* _Problem A_:
Summarize the extract in three sentences.
* _Problem B_:
Reproduce the part of the extract that opens with the words containing "The private-industry approach" and closes with "area like teaching.".

* _Source extract_:
Incidently, many observers besides Education Week refer to the curriculum studies of the 1960’s as “post-Sputnik reforms.” Actually the first National Science Foundation grant to the Physical Science Study Commission antedated the launching of the Sputnik by several months. The work of the University of Illinois Committee on School Mathematics preceded Sputnik by several years. I suppose, though, that the label is useful regardless of the fact that it is inaccurate.

Arnold B. Grobman Chancellor University of Missouri-St. Louis

The special report on math and science education was outstanding. Would that it could be put in the hands of the general public to provoke discussion. Too few writings of this stature reach the people who need it most--the general population.

Another report focusing on social studies and the humanities is overdue. What is true in science and math is certainly more pronounced in the fields that are perceived as less important by the consuming public. Math and science can sell themselves to students and parents. These courses are like national-defense spending--sacred.

But students who are not able to communicate in their native tongue, much less use a foreign language; students who have digested a steady diet of rock music and TV jiggle shows; students who do not know or appreciate the past are not going to solve the problems of the future, regardless of the amount of technical training they receive. Students must develop taste as well as talent.

Teachers in these areas are also unappreciated and underpaid. Because their task has been viewed as unimportant, transfers within their disciplines are commonplace and little heed is given to expertise and skill. That anybody can teach history or social studies has long been the criteria in many schools. Teachers develop a poor self image. Teachers lacking self esteem can not inspire students to learn.

As past president of the Pennsylvania Council for the Social Studies and current editor of News and Views, the official publication of the Council, I am very concerned about education in general. There is a crisis in math and science but the problem does not stop there. The entire educational system needs to be strengthened.

Leo R. West Pittsburgh, Pa.

Replacing single-salary schedules for teachers with differentiated teaching roles and salaries is an oversimplified and divisive approach that is actually counterproductive to achieving improved teaching without having to increase public-school budgets.

The private-industry approach of rewarding excellence at the expense of incompetence makes good sense in a profit-oriented business. It does not work in a public-service, nonprofit area like teaching.

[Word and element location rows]
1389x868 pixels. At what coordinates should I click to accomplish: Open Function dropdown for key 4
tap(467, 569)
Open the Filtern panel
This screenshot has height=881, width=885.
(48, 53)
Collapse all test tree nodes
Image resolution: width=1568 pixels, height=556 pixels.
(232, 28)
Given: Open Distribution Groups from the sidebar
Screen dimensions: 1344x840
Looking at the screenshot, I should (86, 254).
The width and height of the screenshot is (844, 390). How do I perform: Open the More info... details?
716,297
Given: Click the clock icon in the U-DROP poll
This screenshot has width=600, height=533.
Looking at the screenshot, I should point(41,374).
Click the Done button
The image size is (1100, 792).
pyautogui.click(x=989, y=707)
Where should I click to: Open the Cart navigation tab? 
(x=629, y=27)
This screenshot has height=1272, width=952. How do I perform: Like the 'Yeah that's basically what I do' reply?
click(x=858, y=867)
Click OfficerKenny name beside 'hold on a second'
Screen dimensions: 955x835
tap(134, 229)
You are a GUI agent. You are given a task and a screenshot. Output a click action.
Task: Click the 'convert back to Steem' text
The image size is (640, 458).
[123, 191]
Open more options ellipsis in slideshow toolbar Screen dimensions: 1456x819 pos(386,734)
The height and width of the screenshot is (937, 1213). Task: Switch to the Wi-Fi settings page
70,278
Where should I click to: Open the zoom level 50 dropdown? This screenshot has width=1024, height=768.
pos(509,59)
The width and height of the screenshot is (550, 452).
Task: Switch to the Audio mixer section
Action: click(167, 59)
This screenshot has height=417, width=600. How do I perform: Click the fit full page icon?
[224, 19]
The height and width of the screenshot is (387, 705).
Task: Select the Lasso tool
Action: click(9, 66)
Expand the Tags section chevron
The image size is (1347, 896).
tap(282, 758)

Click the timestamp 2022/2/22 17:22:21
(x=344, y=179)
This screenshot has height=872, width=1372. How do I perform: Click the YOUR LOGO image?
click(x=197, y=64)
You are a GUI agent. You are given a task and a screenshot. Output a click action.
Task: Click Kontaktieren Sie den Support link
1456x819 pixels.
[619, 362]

* _Exercise output A_:
One writer observes that the 1960s curriculum studies commonly labeled "post-Sputnik reforms" actually began before Sputnik, since the first National Science Foundation grant to the Physical Science Study Commission and the work of the University of Illinois Committee on School Mathematics both preceded it. Another writer praises the special report on math and science education but calls for a report on social studies and the humanities, whose teachers are unappreciated and underpaid, and insists that the entire educational system needs strengthening. A third passage contends that replacing single-salary schedules with differentiated teaching roles and salaries is oversimplified, divisive and counterproductive, and that the private-industry approach of rewarding excellence does not work in a nonprofit area like teaching.

* _Exercise output B_:
The private-industry approach of rewarding excellence at the expense of incompetence makes good sense in a profit-oriented business. It does not work in a public-service, nonprofit area like teaching.